Figure 2

Signaling pathways in PCSCs. The HH and Notch developmental pathways are highly active in PCSCs and may be activated by a series of respective ligands. The SHH/Gli signaling pathway plays a pivotal role in maintenance of stemness (self-renewal) via regulation of the expression of the pluripotency-maintaining factors Nanog, Oct4, c-Myc, and Sox2. Upon activation by interaction with ligands, Notch is cleaved and translocated to the nucleus for transcriptional activation of Notch target genes, including hairy and enhancer of split-1, nuclear factor κB (NF-κB), cyclin D1, and c-Myc.

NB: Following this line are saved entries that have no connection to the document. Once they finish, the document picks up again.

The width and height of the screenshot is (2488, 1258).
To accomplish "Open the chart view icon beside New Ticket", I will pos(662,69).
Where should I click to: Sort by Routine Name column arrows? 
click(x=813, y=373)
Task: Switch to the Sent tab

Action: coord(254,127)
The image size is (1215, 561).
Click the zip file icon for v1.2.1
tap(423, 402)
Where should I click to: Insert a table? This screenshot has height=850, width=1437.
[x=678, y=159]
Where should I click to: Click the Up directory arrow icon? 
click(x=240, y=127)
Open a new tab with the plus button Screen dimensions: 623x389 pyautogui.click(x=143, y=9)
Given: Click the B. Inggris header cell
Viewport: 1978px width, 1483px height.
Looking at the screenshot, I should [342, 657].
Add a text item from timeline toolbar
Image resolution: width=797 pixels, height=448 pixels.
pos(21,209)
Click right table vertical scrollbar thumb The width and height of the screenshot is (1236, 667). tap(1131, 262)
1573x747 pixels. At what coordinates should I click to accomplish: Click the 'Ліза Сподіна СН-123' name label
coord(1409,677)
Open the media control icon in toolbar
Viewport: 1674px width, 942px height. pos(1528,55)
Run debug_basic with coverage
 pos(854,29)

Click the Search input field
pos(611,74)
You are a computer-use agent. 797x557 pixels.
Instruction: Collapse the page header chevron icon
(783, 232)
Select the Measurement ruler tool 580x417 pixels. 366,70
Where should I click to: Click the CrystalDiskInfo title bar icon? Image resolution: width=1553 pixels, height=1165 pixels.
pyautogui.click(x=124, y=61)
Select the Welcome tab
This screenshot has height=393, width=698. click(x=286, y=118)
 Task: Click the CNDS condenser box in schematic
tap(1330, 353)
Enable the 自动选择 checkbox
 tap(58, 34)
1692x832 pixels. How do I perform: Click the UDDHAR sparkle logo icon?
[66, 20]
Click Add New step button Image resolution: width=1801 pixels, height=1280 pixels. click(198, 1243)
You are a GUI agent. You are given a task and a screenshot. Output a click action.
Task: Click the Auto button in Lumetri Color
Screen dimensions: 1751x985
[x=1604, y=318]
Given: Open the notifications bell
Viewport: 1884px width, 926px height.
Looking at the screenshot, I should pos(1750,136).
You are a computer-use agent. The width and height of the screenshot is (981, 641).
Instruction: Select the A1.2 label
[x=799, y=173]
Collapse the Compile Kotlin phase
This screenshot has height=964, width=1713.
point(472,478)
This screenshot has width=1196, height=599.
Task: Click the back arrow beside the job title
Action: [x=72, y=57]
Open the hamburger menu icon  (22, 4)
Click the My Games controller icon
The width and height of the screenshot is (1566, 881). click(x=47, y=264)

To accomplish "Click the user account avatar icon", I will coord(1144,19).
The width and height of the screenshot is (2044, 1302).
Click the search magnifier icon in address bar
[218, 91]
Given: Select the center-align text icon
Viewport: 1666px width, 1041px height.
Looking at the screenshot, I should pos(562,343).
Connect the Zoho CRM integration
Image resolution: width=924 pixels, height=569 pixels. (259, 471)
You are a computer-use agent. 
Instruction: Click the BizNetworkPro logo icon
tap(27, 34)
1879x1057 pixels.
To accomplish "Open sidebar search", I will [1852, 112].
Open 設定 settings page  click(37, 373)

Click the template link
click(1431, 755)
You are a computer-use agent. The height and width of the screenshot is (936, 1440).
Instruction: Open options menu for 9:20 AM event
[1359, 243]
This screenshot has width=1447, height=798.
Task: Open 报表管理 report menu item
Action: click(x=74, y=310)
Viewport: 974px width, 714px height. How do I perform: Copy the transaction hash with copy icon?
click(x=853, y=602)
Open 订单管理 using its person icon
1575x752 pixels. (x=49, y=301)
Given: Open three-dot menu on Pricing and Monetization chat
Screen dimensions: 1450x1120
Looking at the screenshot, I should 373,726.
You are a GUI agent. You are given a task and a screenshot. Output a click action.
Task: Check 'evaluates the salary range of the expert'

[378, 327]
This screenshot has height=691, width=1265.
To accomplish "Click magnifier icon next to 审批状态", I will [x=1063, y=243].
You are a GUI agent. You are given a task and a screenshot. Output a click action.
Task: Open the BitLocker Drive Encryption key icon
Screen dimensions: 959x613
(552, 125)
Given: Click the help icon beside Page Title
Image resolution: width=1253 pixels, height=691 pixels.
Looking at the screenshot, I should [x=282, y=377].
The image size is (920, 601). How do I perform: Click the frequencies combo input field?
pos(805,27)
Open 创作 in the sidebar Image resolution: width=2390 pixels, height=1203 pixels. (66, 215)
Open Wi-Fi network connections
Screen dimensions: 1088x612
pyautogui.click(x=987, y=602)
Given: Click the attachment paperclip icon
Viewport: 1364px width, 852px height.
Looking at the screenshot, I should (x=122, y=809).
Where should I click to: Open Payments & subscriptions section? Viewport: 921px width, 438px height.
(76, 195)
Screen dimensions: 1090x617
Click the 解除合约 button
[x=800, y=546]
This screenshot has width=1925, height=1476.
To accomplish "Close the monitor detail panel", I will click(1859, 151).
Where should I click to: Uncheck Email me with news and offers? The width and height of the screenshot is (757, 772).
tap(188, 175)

The Wnt/β-catenin pathway is vitally involved in cell fate determination via binding to the transcription factor T-cell factor/lymphocyte enhancer factor (TCF/LEF). PI3K/AKT signaling is involved in PCSCs by directly interacting with CD133. FOXM1 plays a pivotal role in PCSCs by directly stimulating stem-like characteristics and cross-talk with other pathways. Abnormal signaling pathways also may involve PCSCs but are not illustrated in this figure. IGF, insulin-like growth factor; EGF, epidermal growth factor; Jag, Jagged; IGF-1R, insulin-like growth factor-1 receptor; EGFR, epidermal growth factor receptor; ICN, intracellular domain of Notch.